El factor Obama
Algo más de quinientos días ha tardado el senador Barack Obama en recorrer el camino que le separaba de la nominación como candidato demócrata a la presidencia de Estados Unidos. Un periodista ha seguido su periplo por el país durante el último año y medio. Este es el relato de una agotadora pero apasionante campaña

Washington DC
13 de febrero del 2008 Las primarias del Potomac –por el río fronterizo entre Maryland, Virginia y Washington DC– dan un fuerte espaldarazo a Obama. Este éxito y su siguiente cadena de triunfos en el mes de febrero le otorgan una ventaja que será insalvable para su rival. La gran área suburbana capitalina, rica en profesionales bien pagados, se inclina por el senador afroamericano. Es la pauta de otros estados. Lo hace también el propio Washington DC, donde la población negra es mayoría.
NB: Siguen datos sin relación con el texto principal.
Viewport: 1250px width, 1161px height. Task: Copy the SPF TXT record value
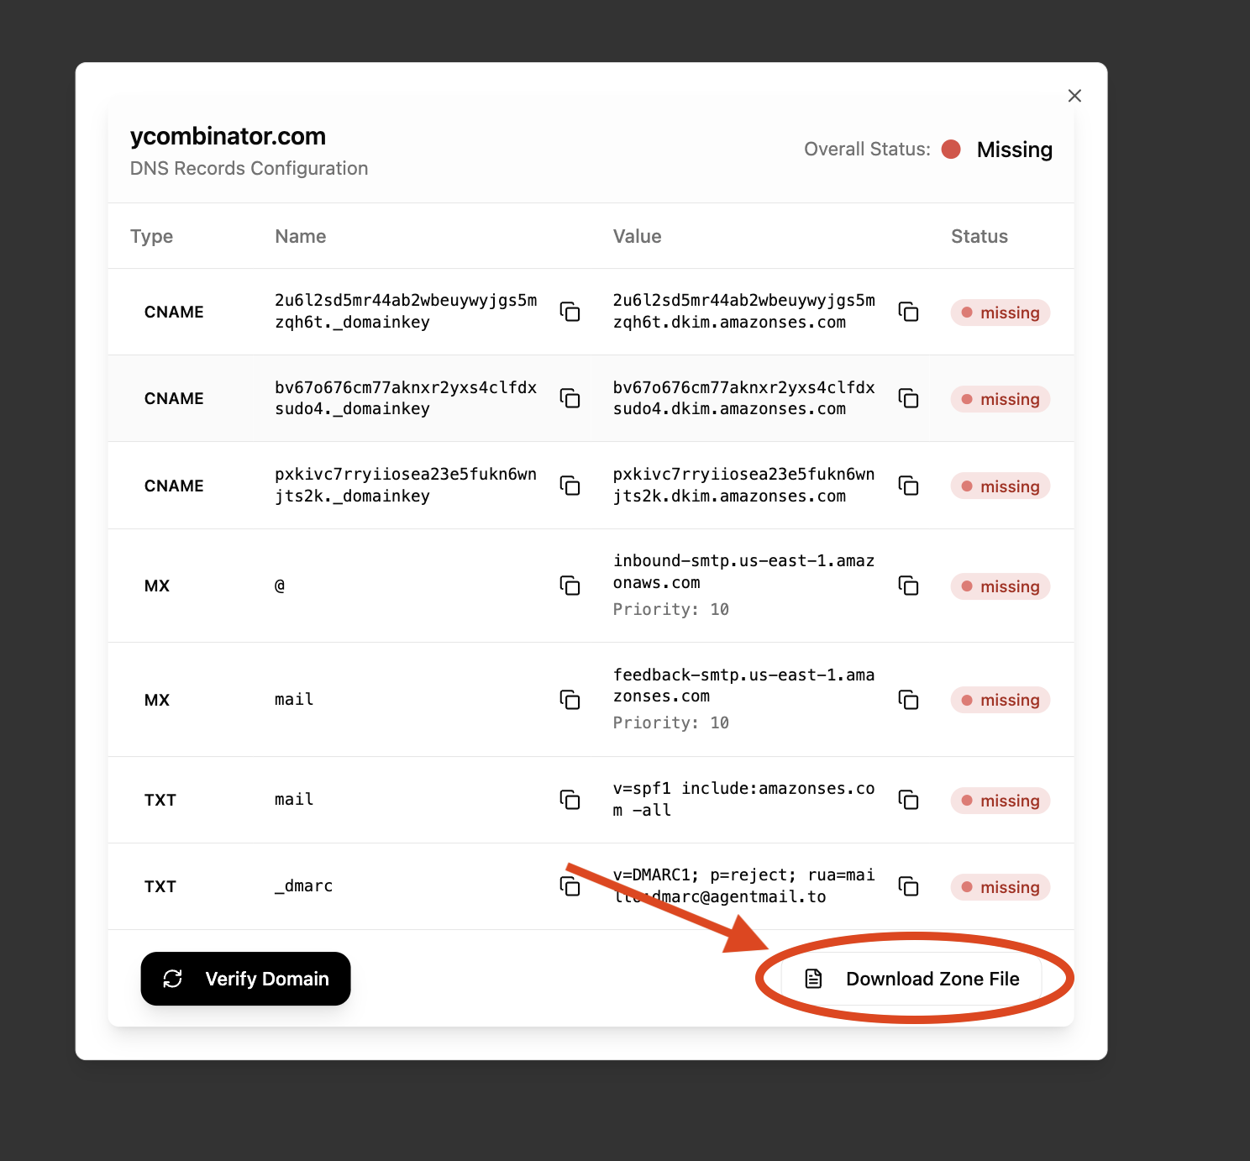(x=909, y=800)
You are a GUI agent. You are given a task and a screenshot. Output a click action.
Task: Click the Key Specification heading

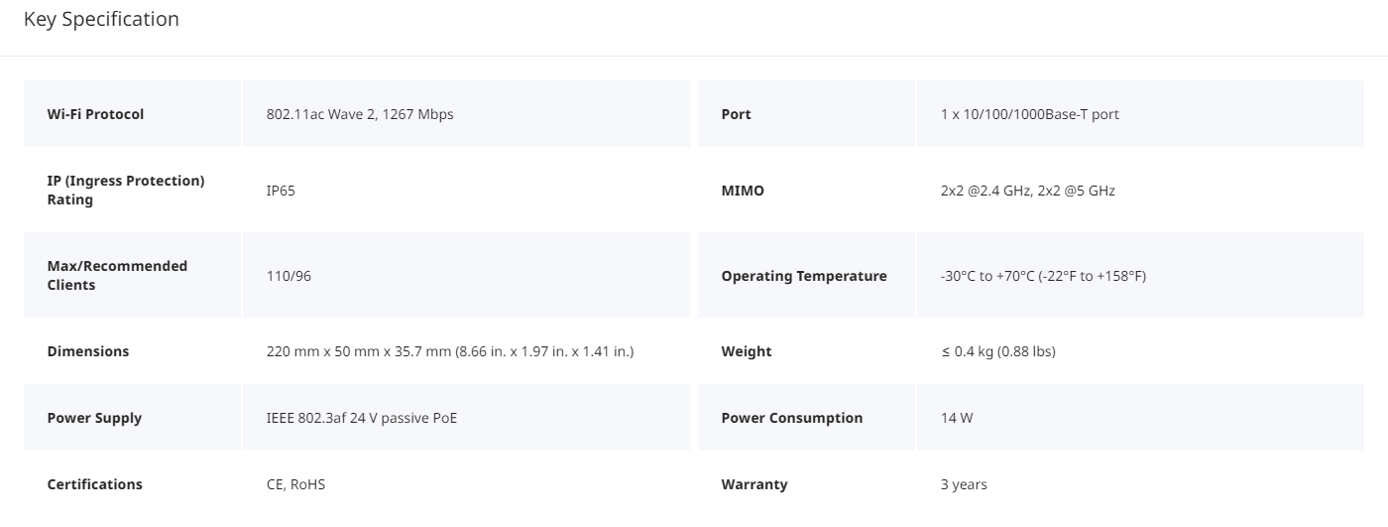[x=101, y=20]
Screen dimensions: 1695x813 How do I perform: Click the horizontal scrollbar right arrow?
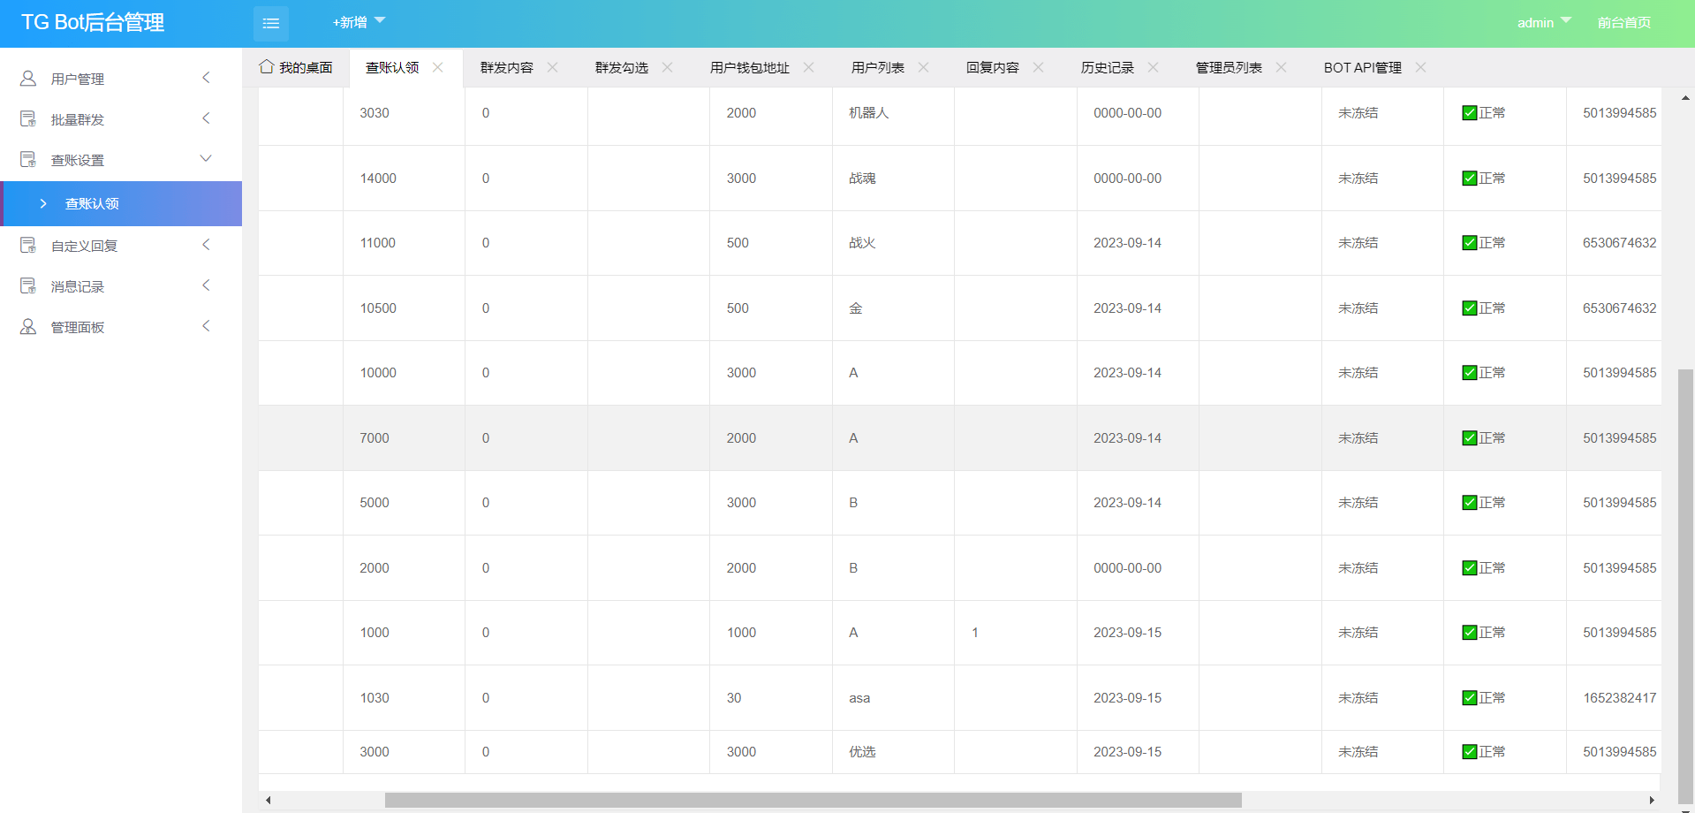click(x=1651, y=801)
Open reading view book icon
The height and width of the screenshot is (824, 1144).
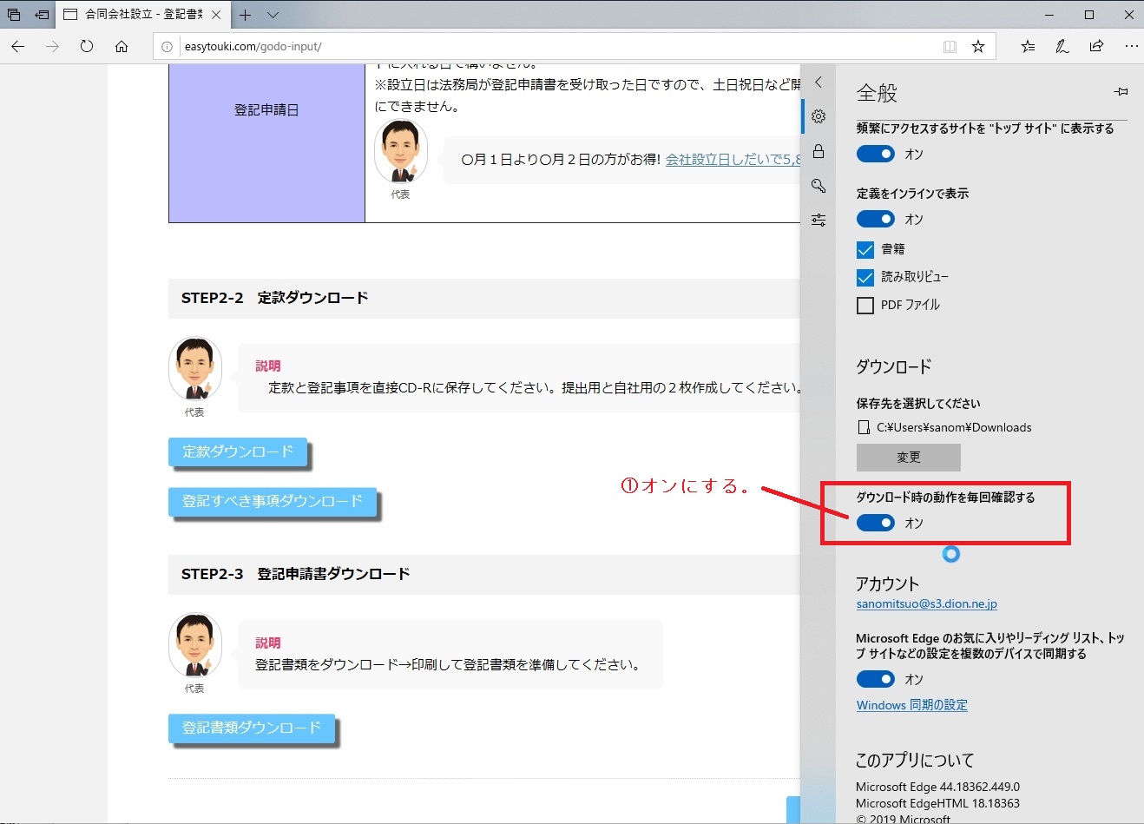950,47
En Anacostia, uno de los barrios más degradados, se expresa el temor por la vida de Obama. Al salir de votar, en una escuela primaria con 360 niños
–todos negros–, Rosie Hyde,
ex funcionaria judicial, expone sus miedos con mucha crudeza. Si Obama gana la nominación, “tendrán que matarle”. Y añade: “Hemos tenido muchas tragedias en este país. Mataron a todos los líderes negros. Todos los que quieren derribar las barreras de los prejuicios y del racis-mo deben morir porque no se ajus-tan al perfil de los neconservadores”.
Filadelfia (Pensilvania)
22 de abril del 2008 Pensilvania confirma las dificultades de Obama con los sectores blancos de rentas modestas y bajo nivel educativo. Ya había ocurrido en Ohio y se volverá a repetir en Virginia Occidental. El senador ha reunido a 35.000 personas en Filadelfia. Pero, como en otras ocasiones, se demuestra que llenar calles no es lo mismo que cosechar votos. La mayoría silenciosa se inclina por la ex primera dama. Hillary desempolva sus orígenes obreros. Visita Scranton, clásica ciudad postindustrial del cinturón de la herrumbre, donde su abuelo trabajó en una fábrica textil toda su vida. En un mitin en el que abundan las mujeres maduras, le gritan: “Madam president, madam president!”. Una profesora de francés retirada, Mary Kenny, está furiosa con Obama por decir que hay gente “amargada” en los estados en crisis que busca refugio en la religión, las armas de fuego y la xenofobia. “Nos sentimos insultados –se queja–. Yo soy católica y muy religiosa, pero no porque esté amargada.”
Indianápolis (Indiana)
6 de mayo del 2008 La familia Clinton al completo –Hillary, Bill y Chelsea– se vuelca en Indiana y Carolina del Norte, consciente de que es el envite definitivo. Lo gana Obama, que se impone con holgura en Carolina del Norte y casi empata en Indiana. La propuesta de Hillary de una pausa vacacional en el impuesto de la gasolina es un ardid a la desesperada que no surte efecto. Obama visita la antigua granja de su familia paterna, en Kempton. Cultiva sus raíces blancas y los valores “de la América de las pequeñas ciudades” que le inculcó su madre. Hillary entra en una extraña agonía. Matemáticamente será imposible que alcance la nominación, pero demuestra todavía su fortaleza con victorias en Virginia Occidental, Kentucky, Puerto Rico y Dakota del Sur. Eso no cambia su destino. La aritmética es implacable. Obama gana en Oregón y en Montana. Ha incrementado su mayoría de delegados electos. Los notables del Partido Demócrata –los superdelegados– cierran filas en torno a él. La candidatura improbable se hace realidad ante la mirada aún incrédula del país y del mundo.